U.S.-based cannabis grower Green Growth Brands is considering a hostile takeover of Canadian licensed producer Aphria, according to Bloomberg.
Aphria’s stock had previously been on the decline due to both general market sentiment following 2018’s record gains as well as accusations by known short-seller Quintessential Capital Management, who claimed that Aphria paid artificially high prices for certain international assets in order to line the pockets of company insiders at shareholder expense. Aphria fired back immediately, however, claiming that the accusations were “false and defamatory.”
Following Thursday’s reports of the possible takeover, Aphria stock rose more than 30 percent in late trading.
“They’re currently at an attractive value in the market. … We were looking for the most positive and friendly way to do this, but I think ultimately, we felt like a delay would be unnecessary. We wanted to be proactive and reach out directly to the shareholders.” — Peter Horvath, CEO of Green Growth Brands
Irwin Simon, Aphria’s Independent Chair of Board of Directors, said in a press release issued Friday morning that, “While we appreciate GGB’s interest in the value we have created at Aphria and our significant growth prospects, their proposal falls short of rewarding our shareholders for participating in such a transaction.”
“The Board has determined that the GGB proposal, as it currently stands, significantly undervalues the company,” Simon said. “Aphria has a tremendous market opportunity as a leader in the sector and a strategic vision to meet those opportunities. Our focus is to realize that value for the benefit of all our shareholders.”

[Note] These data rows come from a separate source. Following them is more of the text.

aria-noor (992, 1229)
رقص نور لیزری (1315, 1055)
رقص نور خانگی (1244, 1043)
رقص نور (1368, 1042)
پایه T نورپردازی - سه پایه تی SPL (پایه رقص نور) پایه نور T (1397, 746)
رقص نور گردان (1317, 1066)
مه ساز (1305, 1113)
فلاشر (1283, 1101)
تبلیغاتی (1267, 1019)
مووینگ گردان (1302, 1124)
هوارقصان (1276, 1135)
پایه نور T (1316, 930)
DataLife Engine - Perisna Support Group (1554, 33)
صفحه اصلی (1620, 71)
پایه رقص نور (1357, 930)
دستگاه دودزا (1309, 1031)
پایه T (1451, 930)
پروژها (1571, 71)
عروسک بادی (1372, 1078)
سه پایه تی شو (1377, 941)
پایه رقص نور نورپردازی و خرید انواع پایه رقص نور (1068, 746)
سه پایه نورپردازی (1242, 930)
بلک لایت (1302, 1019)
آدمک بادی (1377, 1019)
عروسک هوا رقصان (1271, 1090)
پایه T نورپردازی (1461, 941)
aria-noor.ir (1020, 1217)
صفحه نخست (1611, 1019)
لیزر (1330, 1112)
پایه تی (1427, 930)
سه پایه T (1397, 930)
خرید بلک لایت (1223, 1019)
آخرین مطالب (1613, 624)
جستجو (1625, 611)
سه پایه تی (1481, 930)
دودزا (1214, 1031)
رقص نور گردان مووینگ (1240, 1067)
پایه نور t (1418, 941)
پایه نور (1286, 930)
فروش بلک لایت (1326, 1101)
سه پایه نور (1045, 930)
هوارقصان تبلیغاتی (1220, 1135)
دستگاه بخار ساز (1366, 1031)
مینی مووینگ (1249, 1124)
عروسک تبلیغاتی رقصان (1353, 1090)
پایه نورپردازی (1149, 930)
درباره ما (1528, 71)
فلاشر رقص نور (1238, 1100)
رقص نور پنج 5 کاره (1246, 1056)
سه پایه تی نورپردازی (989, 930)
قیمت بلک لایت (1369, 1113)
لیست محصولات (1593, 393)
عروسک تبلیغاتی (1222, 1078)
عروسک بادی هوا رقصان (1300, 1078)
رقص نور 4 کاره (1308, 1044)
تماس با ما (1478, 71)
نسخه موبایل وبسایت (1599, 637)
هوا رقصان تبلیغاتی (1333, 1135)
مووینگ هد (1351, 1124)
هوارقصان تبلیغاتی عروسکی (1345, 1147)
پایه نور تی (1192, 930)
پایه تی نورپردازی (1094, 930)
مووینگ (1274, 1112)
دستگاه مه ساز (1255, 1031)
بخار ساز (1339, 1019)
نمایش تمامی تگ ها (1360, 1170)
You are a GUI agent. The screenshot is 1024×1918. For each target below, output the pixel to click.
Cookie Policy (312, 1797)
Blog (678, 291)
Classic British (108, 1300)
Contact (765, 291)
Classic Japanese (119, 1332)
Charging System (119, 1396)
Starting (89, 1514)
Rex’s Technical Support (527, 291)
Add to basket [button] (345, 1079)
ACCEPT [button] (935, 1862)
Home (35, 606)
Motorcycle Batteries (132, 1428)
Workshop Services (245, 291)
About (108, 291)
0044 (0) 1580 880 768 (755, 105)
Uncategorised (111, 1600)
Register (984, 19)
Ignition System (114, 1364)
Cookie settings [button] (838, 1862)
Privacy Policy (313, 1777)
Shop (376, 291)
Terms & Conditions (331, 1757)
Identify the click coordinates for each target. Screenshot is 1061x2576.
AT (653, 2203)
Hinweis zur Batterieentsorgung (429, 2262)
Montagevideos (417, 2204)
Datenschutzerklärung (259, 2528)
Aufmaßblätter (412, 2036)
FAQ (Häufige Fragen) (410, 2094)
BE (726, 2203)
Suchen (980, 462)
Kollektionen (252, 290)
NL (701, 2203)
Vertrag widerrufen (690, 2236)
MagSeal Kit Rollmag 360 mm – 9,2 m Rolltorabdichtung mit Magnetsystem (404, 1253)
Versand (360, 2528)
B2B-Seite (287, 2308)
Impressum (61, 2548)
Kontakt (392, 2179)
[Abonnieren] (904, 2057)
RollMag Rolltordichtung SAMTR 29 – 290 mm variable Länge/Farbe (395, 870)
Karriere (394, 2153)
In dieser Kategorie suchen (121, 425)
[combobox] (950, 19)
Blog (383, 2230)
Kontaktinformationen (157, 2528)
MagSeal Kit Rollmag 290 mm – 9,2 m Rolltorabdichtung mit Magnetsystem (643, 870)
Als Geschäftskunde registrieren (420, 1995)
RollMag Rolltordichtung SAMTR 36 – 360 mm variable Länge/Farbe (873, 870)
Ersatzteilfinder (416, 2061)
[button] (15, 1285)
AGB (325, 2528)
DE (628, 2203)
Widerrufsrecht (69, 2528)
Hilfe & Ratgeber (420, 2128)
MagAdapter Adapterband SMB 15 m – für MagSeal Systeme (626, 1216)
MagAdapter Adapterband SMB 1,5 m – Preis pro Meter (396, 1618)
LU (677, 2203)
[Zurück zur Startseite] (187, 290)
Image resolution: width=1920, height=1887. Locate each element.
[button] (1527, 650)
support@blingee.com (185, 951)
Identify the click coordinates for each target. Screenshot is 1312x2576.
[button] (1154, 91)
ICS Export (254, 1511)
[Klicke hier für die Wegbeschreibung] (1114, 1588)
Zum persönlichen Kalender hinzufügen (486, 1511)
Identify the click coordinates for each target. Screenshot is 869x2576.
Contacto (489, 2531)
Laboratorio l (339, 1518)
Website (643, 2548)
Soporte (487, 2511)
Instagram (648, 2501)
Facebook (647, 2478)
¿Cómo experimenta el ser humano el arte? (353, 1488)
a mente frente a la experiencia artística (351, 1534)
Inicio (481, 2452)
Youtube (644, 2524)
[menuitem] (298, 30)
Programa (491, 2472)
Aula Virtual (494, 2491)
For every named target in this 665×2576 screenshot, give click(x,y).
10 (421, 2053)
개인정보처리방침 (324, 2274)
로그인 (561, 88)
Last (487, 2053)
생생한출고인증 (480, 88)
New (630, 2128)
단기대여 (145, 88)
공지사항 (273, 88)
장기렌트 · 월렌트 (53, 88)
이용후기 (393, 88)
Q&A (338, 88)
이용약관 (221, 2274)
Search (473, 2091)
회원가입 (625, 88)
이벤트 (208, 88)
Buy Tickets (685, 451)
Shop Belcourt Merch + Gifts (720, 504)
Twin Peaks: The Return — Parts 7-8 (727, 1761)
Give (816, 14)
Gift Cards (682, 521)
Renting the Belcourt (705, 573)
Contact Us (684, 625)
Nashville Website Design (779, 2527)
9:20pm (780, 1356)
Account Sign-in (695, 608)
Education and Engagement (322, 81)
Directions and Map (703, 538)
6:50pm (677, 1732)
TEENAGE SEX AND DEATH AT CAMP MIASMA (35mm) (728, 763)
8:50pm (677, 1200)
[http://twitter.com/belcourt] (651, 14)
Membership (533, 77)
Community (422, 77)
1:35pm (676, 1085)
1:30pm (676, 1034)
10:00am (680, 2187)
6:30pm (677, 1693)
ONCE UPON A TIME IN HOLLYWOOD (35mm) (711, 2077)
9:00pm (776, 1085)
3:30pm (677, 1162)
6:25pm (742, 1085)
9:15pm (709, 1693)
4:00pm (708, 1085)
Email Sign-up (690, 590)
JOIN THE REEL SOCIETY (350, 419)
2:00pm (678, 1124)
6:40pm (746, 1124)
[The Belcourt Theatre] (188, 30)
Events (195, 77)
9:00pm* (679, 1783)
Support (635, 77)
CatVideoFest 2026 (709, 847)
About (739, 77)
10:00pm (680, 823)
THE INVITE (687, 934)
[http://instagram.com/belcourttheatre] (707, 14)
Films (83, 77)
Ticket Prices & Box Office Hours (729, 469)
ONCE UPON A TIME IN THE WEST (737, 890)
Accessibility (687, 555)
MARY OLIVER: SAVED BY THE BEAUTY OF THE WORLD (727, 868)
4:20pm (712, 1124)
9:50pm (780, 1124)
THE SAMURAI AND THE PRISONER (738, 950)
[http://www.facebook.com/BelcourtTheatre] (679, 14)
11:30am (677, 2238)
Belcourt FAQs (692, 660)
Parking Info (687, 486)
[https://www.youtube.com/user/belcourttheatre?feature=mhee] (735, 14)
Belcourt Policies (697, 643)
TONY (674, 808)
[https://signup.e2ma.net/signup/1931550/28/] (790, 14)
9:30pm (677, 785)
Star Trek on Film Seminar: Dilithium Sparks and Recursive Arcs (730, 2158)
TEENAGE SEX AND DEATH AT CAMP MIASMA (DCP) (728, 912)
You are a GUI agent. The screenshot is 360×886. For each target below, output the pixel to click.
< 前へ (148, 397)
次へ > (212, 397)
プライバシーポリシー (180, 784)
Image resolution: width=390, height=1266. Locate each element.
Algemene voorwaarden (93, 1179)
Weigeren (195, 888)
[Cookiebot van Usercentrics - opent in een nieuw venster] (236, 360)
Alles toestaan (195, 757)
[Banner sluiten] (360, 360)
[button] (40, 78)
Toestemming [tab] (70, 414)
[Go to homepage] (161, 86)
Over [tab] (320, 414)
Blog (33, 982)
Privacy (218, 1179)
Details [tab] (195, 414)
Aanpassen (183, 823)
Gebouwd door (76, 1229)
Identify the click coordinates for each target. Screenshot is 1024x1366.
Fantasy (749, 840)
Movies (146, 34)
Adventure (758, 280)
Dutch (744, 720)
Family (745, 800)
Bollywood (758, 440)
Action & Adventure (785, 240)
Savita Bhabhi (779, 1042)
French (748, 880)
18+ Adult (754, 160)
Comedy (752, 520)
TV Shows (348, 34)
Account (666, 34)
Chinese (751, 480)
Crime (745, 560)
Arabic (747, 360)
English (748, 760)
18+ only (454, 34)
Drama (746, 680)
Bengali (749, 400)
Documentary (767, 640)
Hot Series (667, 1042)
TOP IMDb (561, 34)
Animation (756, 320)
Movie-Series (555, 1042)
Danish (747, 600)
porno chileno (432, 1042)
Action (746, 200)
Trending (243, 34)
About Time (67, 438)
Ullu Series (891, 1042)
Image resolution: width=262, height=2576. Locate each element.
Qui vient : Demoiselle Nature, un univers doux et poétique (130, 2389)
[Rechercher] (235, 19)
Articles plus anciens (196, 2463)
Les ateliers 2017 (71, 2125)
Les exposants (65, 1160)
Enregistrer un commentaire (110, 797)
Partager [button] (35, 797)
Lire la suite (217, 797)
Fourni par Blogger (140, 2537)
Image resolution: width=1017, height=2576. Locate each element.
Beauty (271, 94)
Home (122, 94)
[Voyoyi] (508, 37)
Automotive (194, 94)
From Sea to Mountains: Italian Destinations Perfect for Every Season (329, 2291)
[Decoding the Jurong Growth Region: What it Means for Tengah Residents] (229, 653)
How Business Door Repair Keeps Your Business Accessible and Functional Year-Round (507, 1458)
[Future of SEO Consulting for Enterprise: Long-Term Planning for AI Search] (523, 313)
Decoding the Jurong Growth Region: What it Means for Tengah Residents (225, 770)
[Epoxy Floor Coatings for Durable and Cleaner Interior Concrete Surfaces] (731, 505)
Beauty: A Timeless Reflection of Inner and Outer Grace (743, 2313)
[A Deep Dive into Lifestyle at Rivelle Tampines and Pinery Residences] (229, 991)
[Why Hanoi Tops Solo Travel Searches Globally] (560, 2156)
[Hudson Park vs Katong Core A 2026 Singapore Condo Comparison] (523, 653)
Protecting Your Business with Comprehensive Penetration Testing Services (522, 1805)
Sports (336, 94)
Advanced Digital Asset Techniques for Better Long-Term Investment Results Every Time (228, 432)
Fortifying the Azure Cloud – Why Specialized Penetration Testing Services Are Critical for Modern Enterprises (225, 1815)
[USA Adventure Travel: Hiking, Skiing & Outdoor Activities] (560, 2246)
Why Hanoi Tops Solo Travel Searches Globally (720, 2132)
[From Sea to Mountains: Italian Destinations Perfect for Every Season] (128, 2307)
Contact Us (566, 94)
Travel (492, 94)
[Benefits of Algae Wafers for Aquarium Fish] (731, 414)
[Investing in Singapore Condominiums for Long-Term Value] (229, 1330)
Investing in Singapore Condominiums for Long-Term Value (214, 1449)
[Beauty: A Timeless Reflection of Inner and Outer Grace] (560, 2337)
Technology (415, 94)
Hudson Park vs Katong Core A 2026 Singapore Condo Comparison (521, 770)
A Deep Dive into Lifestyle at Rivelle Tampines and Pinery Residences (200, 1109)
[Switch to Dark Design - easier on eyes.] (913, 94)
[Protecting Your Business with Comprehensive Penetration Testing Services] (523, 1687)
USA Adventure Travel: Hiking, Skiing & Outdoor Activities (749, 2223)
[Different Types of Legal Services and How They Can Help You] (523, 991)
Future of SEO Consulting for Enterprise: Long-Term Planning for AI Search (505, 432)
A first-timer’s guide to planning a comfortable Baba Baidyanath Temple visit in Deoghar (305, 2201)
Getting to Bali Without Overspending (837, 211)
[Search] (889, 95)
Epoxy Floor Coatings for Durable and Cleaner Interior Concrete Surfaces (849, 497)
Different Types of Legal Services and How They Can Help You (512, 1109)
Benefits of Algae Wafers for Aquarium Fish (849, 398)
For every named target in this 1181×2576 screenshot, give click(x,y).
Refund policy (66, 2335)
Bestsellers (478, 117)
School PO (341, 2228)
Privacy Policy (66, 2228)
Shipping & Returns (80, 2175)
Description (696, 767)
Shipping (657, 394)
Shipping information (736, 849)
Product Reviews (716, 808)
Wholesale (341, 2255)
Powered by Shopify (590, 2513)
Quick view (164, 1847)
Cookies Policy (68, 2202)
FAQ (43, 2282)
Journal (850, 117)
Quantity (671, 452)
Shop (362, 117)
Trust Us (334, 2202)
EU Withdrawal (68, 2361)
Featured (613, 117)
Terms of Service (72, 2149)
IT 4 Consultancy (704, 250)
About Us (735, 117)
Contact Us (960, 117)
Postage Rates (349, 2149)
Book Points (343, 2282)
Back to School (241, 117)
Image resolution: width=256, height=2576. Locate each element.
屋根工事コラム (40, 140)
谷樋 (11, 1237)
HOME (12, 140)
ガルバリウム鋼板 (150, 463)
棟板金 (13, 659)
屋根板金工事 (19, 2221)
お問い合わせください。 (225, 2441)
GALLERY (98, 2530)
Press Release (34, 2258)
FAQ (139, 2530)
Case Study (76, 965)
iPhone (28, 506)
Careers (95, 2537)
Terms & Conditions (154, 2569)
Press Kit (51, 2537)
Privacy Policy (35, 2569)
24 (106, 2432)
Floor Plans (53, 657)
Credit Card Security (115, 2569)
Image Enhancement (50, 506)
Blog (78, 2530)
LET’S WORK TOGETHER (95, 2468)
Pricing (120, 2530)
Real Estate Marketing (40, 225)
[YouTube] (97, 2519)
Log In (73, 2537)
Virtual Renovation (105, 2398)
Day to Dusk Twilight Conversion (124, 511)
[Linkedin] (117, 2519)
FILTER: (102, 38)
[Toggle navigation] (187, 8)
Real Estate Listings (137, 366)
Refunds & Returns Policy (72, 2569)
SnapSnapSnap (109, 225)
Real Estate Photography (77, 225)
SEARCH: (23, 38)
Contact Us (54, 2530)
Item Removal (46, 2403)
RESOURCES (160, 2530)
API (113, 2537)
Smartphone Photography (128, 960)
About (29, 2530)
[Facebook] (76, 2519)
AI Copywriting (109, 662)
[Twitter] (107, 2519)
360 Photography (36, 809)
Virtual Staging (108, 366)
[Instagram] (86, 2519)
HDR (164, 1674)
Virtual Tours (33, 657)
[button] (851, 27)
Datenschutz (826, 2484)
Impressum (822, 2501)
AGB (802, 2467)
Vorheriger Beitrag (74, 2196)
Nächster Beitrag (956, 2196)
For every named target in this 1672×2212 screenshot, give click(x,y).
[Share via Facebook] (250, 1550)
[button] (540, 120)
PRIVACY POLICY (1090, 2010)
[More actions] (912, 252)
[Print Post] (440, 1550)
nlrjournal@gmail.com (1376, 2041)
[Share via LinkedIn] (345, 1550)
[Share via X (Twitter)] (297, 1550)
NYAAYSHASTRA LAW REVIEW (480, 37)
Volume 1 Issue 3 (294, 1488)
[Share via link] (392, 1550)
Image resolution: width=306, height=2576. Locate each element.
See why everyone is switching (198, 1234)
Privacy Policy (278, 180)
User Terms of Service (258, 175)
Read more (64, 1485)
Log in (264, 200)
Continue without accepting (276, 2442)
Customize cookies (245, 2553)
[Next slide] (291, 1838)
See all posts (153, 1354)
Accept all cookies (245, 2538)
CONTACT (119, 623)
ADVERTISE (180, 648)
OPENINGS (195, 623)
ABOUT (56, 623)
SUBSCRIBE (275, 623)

The company has since established an independent committee of directors to consider the proposal and any future formal offers.
The proposed hostile takeover would nonetheless create a higher market cap for Aphria, as Green Growth Brands would value the company at CA$2.8 billion. At close of business on Thursday, Aphria’s market cap was just CA$1.39 billion.
While ongoing federal prohibition in the U.S. won’t allow cannabis produced in Canada to be shipped to Green Growth’s current operations, Horvath said the deal was based on, “taking the talent from both organizations and leveraging it across the different geographies.
“You can’t move product but you can certainly transport intellectual property and capability,” Horvath said. “It’s about combining our consumer expertise with their grow expertise.”